In-progress capture of the aforementioned three, with my slippered foot for scale.
Something that hadn’t occurred to me until after I worked through this mural, is how rare it is to see public art depicting the very people who enjoy and appreciate it most— the people living and hanging out on the street itself. It felt important to record their lives and honor them though this painted immortalization, paying tribute to the people who appreciate the brightening of their surroundings most. It was brought to my attention that the man at the front of the food line, wearing the yellowish shirt in the third panel from the left, died while I was working on the piece. Mixed stories say that he died walking into a shelter on Christmas Day or that he was stabbed several days after. Either way, Timmy is now permanently blazoned onto this collective memory mural. I hope he would’ve wanted to be.
Sipping some water with the folks at the table. Pic by Gray Fordyce
The actual hanging of the mural was a process all to itself, and was made possible by the assistance of a literal total stranger-passerby-turned-collaborator: Vincent “Captain Wade”. Vincent had driven past me on hwy 101 while I was working on Hairy Garcia (https://lostcoastoutpost.com/2021/aug/7/behold-hairy-garcia-new-eureka-mural-highway-101-s/) and offered generously the use of his bucket truck, should I ever need to reach areas of a wall that are unreachable through ladder or lift. I took him up on his offer for the St. Vincent mural, and so ensued an awesome weekend of teamwork between he, my partner Gray, local documentary filmmaker and friend of St. Vincent’s Laura Montagna, and Bob Santilli of the organization.
Vincent leaning over the roof of the building drilling screws into the panels, pic by me.
I drove the truck while Vincent drilled the top line of screws while Gray hoisted up the panels and drilled the bottom line of screws.
The week after the installation of the mural, I touched up the piece and replaced/added several additional portraits. At the end of the week, St. Vincent’s held a mural unveiling event that we invited as many people included in the mural as possible, along with the Eureka town mayor Susan Seaman and local news crews. It was wonderful to get to meet some of the characters I’d painted and witness their joy at seeing themselves on the wall. Below are some photos of the party and members of the mural in person.
Group photo of some of the members of St.Vincent’s volunteer and board depicted in the mural. From left to right, Larry Alexander (posing below his portrait), MaryLee Price (painted in tie-dye shirt in the front row), Benjamin (playing guitar in the top back row of mural towards the right side), Sargent LaFrance of Eureka PD (above the man with the red shirt and to the right of the pit bull on the top right), Father Mike Cloney (fourth from the left in the striped green shirt and hat), me, Russ Shaddix (right of Sgt.

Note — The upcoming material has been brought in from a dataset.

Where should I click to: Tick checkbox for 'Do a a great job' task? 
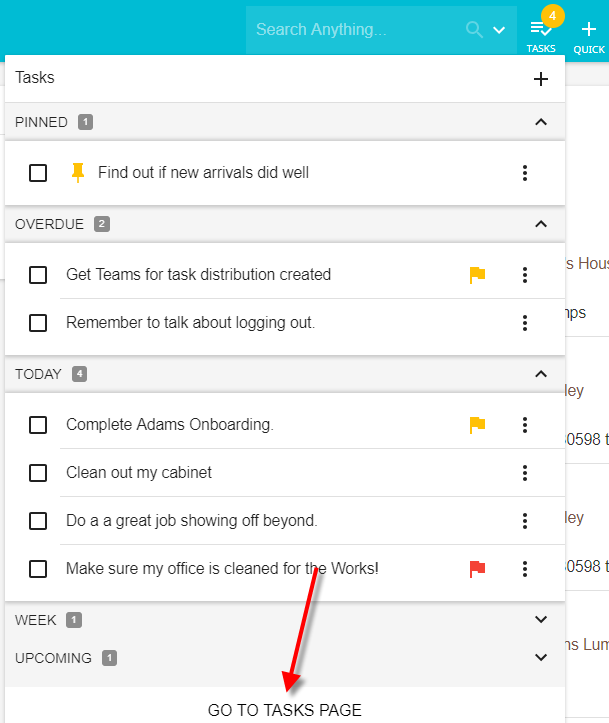38,521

LeFrance in the top right), Jackie and her husband (Jackie is on the left above Larry and her husband is second from the left in the furthest back row). Ellie-Mae the German Shepherd in the front row (located in the top right on the second row).
St. Vincent de Paul is a ship manned by a crew of people who believe in simple but radical tenets of love and stewardship inspired by St. Vincent’s acts of selflessness, steered by daily do-gooding and community sustainability. This mural is a documentation of the radical equality and unity found in pockets of our increasingly divided and polarized world, that can be witnessed daily at St. Vincent de Paul of the Redwoods. When we can gather and break bread together, share laughs and stories, we can carry on. What a joy it was to create this piece!